Last week Anthropic quietly closed a loophole that had let users run third-party AI agent frameworks like OpenClaw on their Claude Pro or Max subscriptions. Starting April 4, agentic workloads have to go through the pay-as-you-go API. The announcement was short on drama; the surrounding story is not.
The economics behind the decision are straightforward once you see them. Claude Pro runs $20/month; Max runs around $200. A single OpenClaw instance doing extended autonomous work can consume anywhere from $1,000 to $5,000 in API compute costs per day. At those numbers, a small fraction of active agentic users would erase the margin from thousands of conversational ones. Anthropic described this as ending a “quiet subsidy” — which is accurate in the sense that no one had priced subscriptions against the assumption that users would run agents for hours at a stretch. The flat-rate model made more sense when a “heavy user” meant a lot of back-and-forth conversation, not an autonomous process cycling through plan-execute-test-fix loops all day.
OpenClaw — originally released as “Clawdbot” in November 2025 by Austrian developer Peter Steinberger — became one of the more widely-used open-source agent frameworks, accumulating 247,000 GitHub stars by early 2026 and supporting over 50 integrations across Claude, GPT-4o, Gemini, and DeepSeek. The name change from Clawdbot wasn’t voluntary: Anthropic sent legal threats over its similarity to “Claude,” forcing a rebrand. Steinberger changed the name and kept building. The relationship was never warm.
Then in February 2026, Steinberger announced he was joining OpenAI, with OpenClaw transitioning to an independent open-source foundation backed by OpenAI. The timing is notable: within weeks of that announcement, Anthropic introduced its own competing agent product, Cowork, and the subscription restrictions followed shortly after. Steinberger described the policy change as a “claw tax.”

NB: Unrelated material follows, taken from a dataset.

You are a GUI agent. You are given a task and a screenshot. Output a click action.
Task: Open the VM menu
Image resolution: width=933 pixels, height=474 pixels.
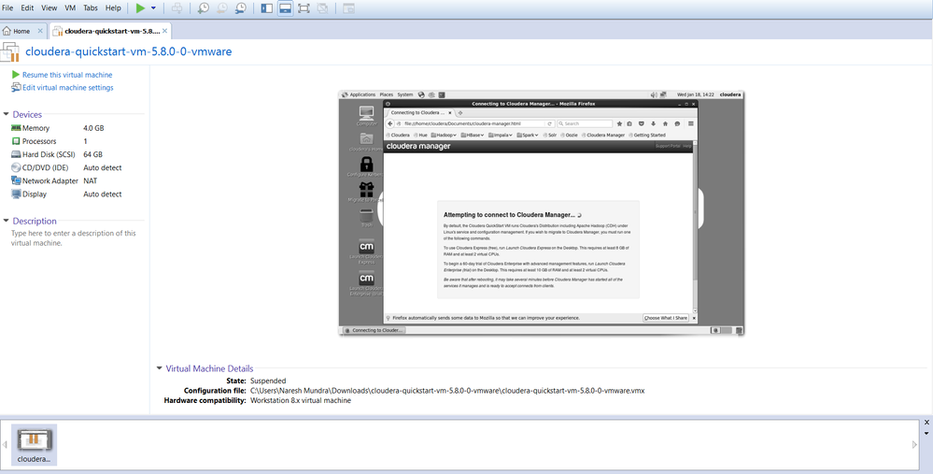[x=70, y=7]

The account suspension on April 10 was the part that turned this into a story. Steinberger posted on X that his account had been suspended for “suspicious activity” while he was doing what Anthropic now required — using the API directly, on a pay-as-you-go basis. Anthropic reinstated the account within hours, after the post had gone viral. The official explanation was an automated flag; whether that’s the complete picture is hard to know.
What’s clearer is the underlying dynamic, which is not unique to this situation. Building a product that depends heavily on a single API provider is always a bet that the provider’s interests will stay aligned with yours. That alignment is easiest when you’re small enough to be beneath notice, or when you’re doing something the provider can’t easily replicate or doesn’t want to. OpenClaw eventually became large enough to matter to Anthropic’s compute budget, and it was doing exactly what Anthropic wants to do itself with Cowork. Those two conditions together ended the quiet subsidy faster than either alone probably would have.
For developers building agent frameworks today, the business model question now comes before the technical one. Running your users’ workloads through someone else’s API at flat rates, when those workloads scale non-linearly with capability, is a structural bet that the provider won’t eventually do the math. Anthropic did the math. Other providers will too.
The broader open-source foundation structure — where OpenClaw’s codebase lives independently of any one company — is designed to survive this kind of commercial pressure. Whether it does depends on whether the foundation can attract users who are willing to run their own inference infrastructure, or whether the project stays dependent on API providers with competing product ambitions. That’s a harder problem than the technical one, and it doesn’t have a clean answer yet.